For example, the check algorithm may calculate a hash value based
message authentication code (HMAC-SHA1) using a hash function SHA1,
calculate a hash value based message authentication code
(HMAC-SHA256) using a hash function SHA256, or carry the algorithm
ID in the AAD. FIG. 6 illustrates a schematic diagram of an AAD
format added with an algorithm ID.
[0077] The ICV of the timestamp can be calculated according to the
determined integrity check algorithm and key, specifically, the
transmitter takes the determined key and the content in the AAD
except the ICV as the input, calculate a digest by the determined
integrity algorithm, and put the calculated digest in the ICV. The
ICV shall be reset before the calculation. The receiver uses the
same integrity check algorithm and key to calculate the digest, and
compares the calculation result with the ICV in the received
message. If they are consistent with each other, it means that the
timestamp integrity check succeeds; otherwise it means that the
timestamp has been modified and the receiver shall send an error
indication or discard the received message.
[0078] Alternatively, other timestamp integrity check method may
also be used, for example, some non-key check methods may be
employed.
[0079] An integrity check of other identifier information may also
be made using a method similar to the timestamp integrity
check.
[0080] In FIGS. 5-6, the timestamp may include two sub-fields:
Timestamp (secondsField) and Timestamp (nanosecondsField), which
are both optional. When the timestamp is needed to be carried, the
two sub-fields may be included in the AAD. Timestamp (secondsField)
is a 32-bit unsigned integer, and Timestamp (nanosecondsField) is
defined as a 48-bit unsigned integer in IEEE1588V2 protocol, but
Timestamp (nanosecondsField) may also be defined as 64-bit.
[0081] The Algorithm ID field is the identification of the employed
integrity check algorithm, and the location of the field may be not
limited to that as illustrated in FIG. 6.
[0082] The Timestamp Integrity Check Value field means the value of
the employed ICV.
[0083] FIG. 7 illustrates a flowchart of Embodiment 3 of a time
message processing method according to the present invention,
wherein the identifier information not encrypted with the IPsec is
carried by an AAD in the message.

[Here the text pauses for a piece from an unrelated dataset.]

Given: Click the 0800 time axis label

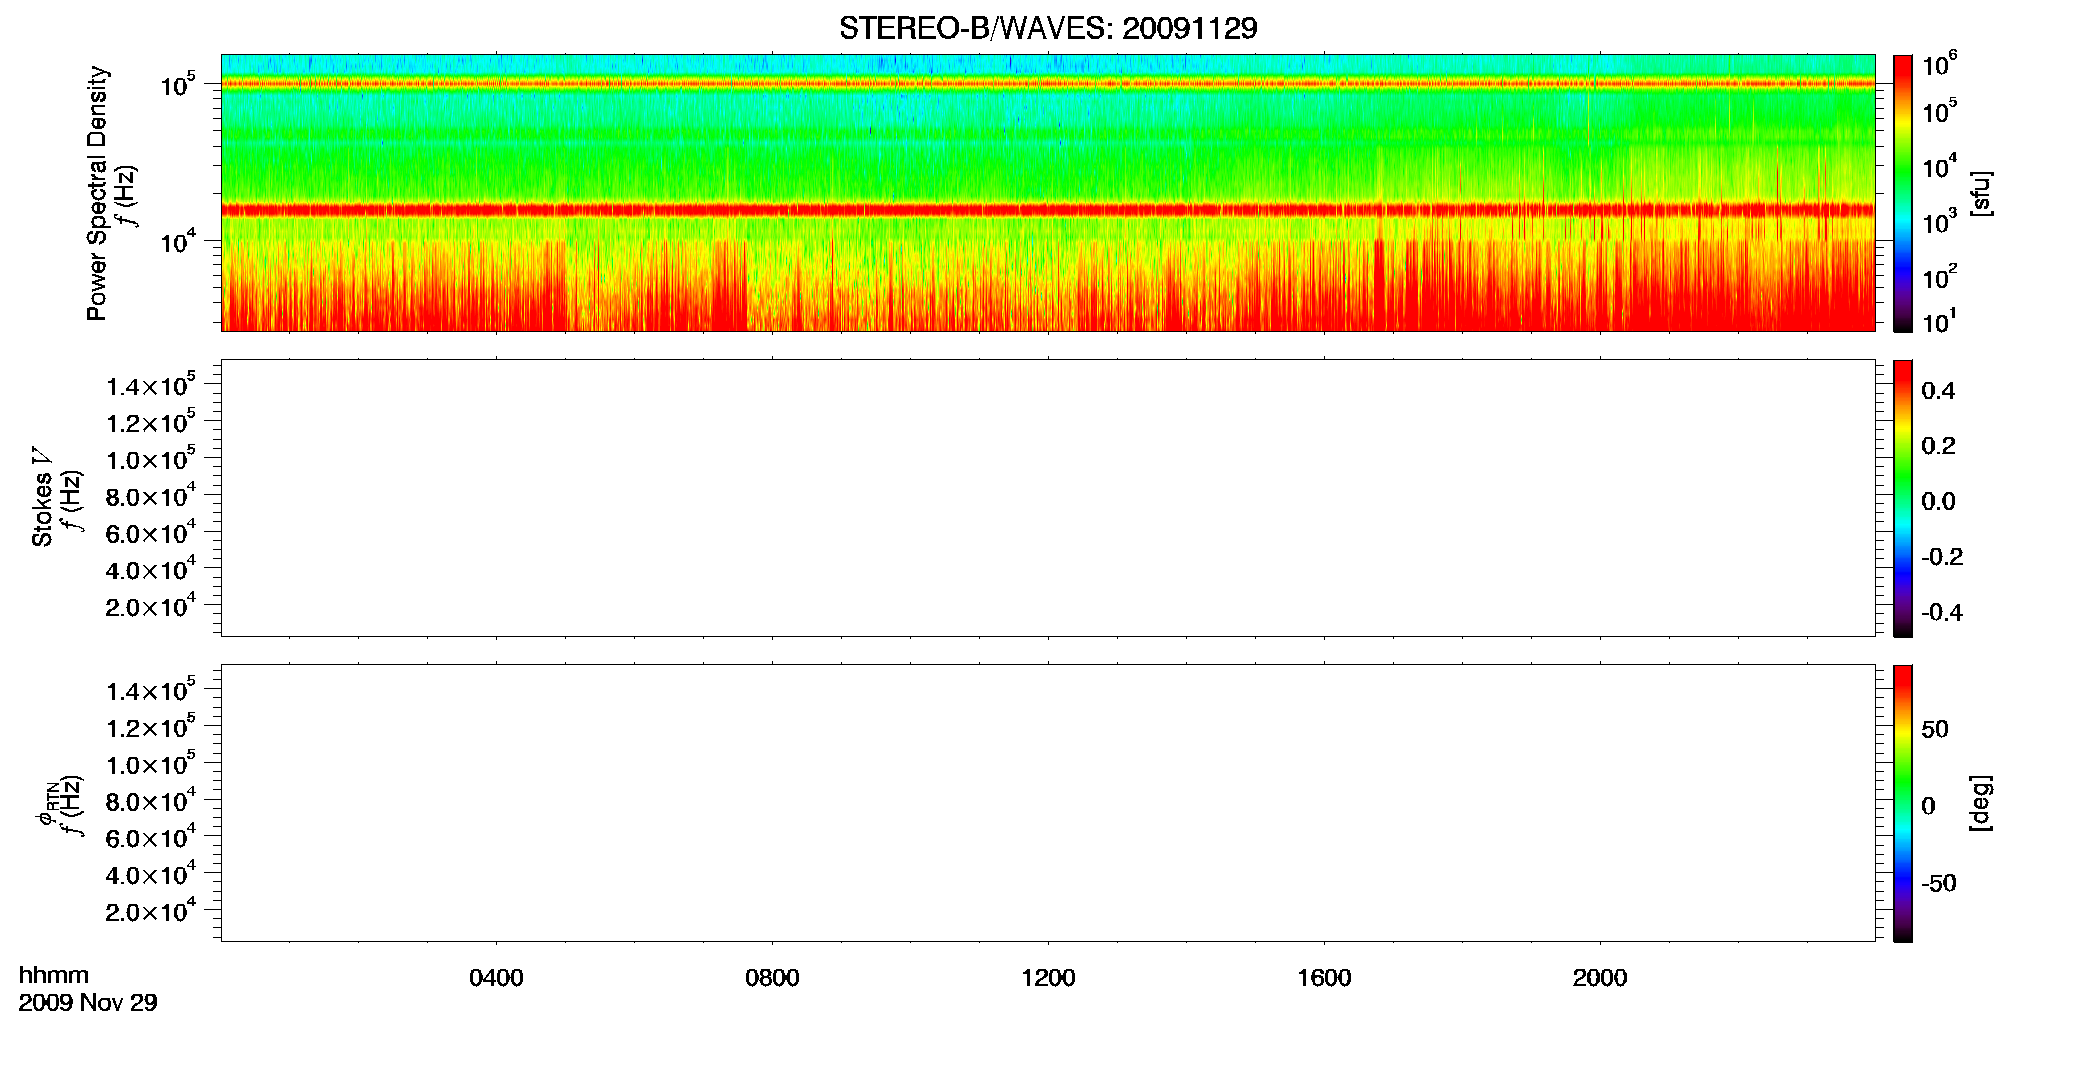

The method specifically
includes:
[0084] Step 301: a clock server performs an IP layer processing for
the message by adding an IP header and a UDP header thereto, then
performs an MAC layer processing by adding an MAC header to the
message, and carrying a transmitting timing T1 of the message in
the message before performing a PHY layer processing.
[0085] Step 302: the clock server transmits the message to an SGW
in form of plaintext.
[0086] Step 303: the SGW extracts or copies T1 from the received
message.
[0087] Step 304: the SGW carries T1 in the AAD not encrypted with
the IPsec in the message, and performs an integrity protection for
T1, i.e., calculating an ICV of timestamp T1 and putting it in the
Timestamp Integrity Check Value field, and then performing an
integrity protection for the message, thus a check value of the
message is calculated, as indicated by the IPsec.ICV field in FIG.

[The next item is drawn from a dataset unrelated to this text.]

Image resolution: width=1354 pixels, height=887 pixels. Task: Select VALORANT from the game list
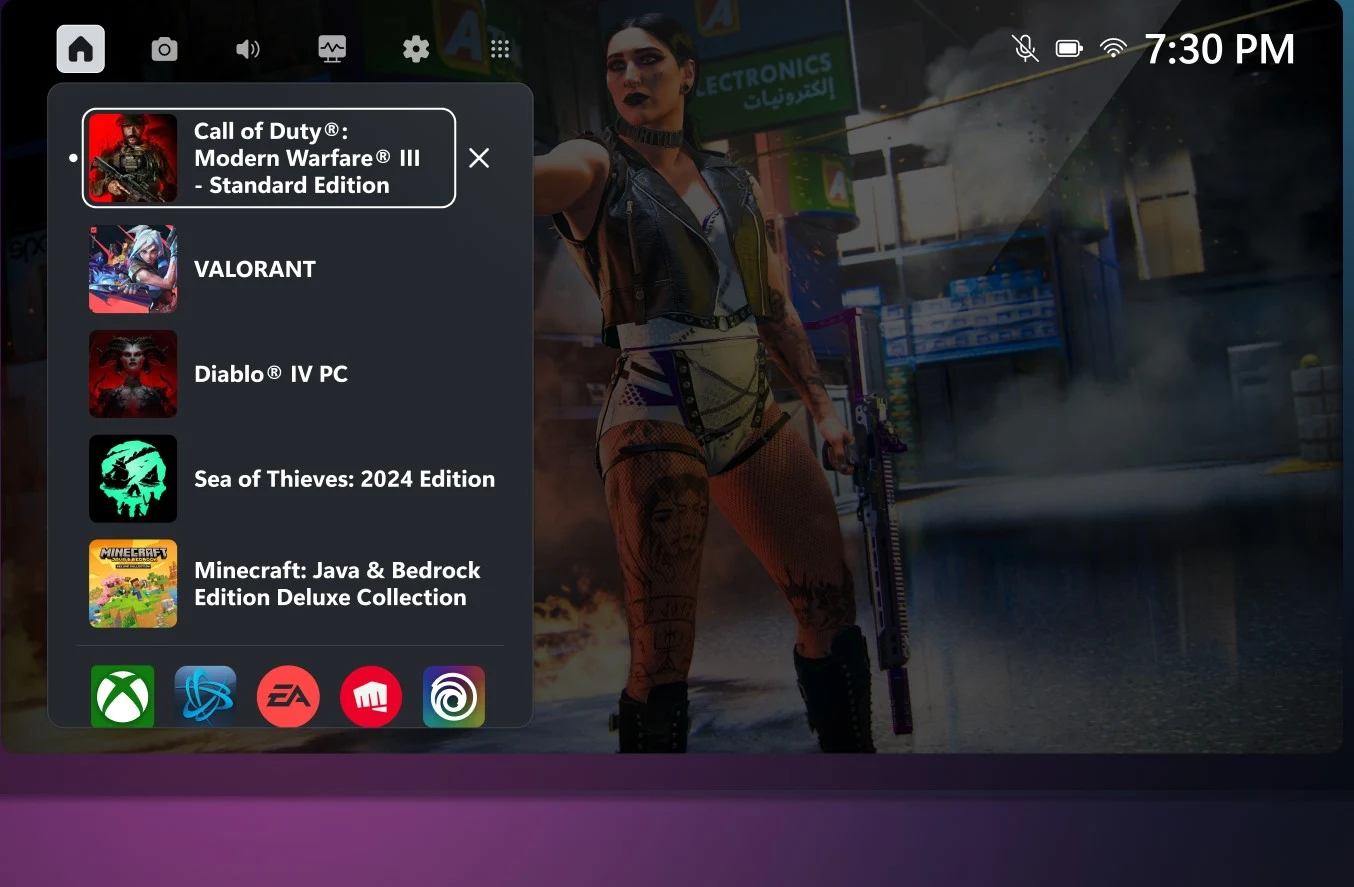[x=254, y=269]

7. In this step, IPsec.ICV is an abbreviation of the IPsec
Integrity Check Value.
[0088] The SGW extracts T1 from the received message and carries T1
in the AAD without changing the bandwidth, but the message
integrity is destroyed. If the SGW copies T1 from the received
message, the message integrity will not be destroyed while the
bandwidth is increased. Thus, the two ways for acquiring T1 both
have their advantages and disadvantages.
[0089] Step 305: the SGW performs an MAC layer processing to add an
MAC header to the message.
[0090] Step 306: the SGW transmits the message to an eNB.
[0091] Step 307: the eNB determines whether the received message is
an event message based on the AAD not encrypted with the IPsec in
the message, and if so, performs a timestamp integrity check or a
message integrity check according to the information in the AAD and
the IP packet, so as to acquire the current timing T2 and the
transmitting timing T1 in the message, and take the current timing
T2 as the timing of receiving the message. The eNB may also perform
a timestamp integrity check and a message integrity check for the
time message, after receiving the time message and before
determining whether it is an event message.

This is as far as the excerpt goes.